Task description: Copy out, exactly and with nothing else, the stretch of lines that starts at the line containing "The height and width of the screenshot is (677, 1200)." and finishes at the end of the data.

Material provided:

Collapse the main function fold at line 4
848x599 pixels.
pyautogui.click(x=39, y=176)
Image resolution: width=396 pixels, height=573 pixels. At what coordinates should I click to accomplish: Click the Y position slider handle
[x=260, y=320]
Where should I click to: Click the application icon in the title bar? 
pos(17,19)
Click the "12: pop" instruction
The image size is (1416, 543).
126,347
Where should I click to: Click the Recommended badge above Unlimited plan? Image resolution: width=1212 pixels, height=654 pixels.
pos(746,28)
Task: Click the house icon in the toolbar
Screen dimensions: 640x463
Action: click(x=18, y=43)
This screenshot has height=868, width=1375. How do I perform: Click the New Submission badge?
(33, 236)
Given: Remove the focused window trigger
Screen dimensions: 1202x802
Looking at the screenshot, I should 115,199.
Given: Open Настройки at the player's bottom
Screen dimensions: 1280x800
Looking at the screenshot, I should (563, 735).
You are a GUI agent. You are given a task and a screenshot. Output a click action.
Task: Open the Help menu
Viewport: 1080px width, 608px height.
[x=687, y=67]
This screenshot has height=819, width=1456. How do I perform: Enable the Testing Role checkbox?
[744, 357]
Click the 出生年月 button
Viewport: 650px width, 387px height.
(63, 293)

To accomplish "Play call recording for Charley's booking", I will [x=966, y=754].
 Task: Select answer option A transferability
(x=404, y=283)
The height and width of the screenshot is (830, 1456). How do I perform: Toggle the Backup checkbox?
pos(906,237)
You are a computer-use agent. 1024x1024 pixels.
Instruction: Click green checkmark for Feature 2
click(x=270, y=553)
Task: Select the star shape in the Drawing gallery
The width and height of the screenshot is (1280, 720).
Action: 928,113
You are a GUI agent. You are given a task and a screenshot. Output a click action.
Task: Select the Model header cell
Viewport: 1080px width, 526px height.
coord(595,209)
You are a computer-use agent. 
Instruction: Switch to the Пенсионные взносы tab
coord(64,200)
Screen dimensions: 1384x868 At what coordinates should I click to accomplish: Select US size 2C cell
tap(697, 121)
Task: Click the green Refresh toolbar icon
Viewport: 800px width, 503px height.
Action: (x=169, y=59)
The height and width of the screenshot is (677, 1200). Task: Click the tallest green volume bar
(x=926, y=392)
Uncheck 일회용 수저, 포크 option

Task result:
The height and width of the screenshot is (677, 1200). Task: Click the tallest green volume bar
(x=926, y=392)
Uncheck 일회용 수저, 포크 option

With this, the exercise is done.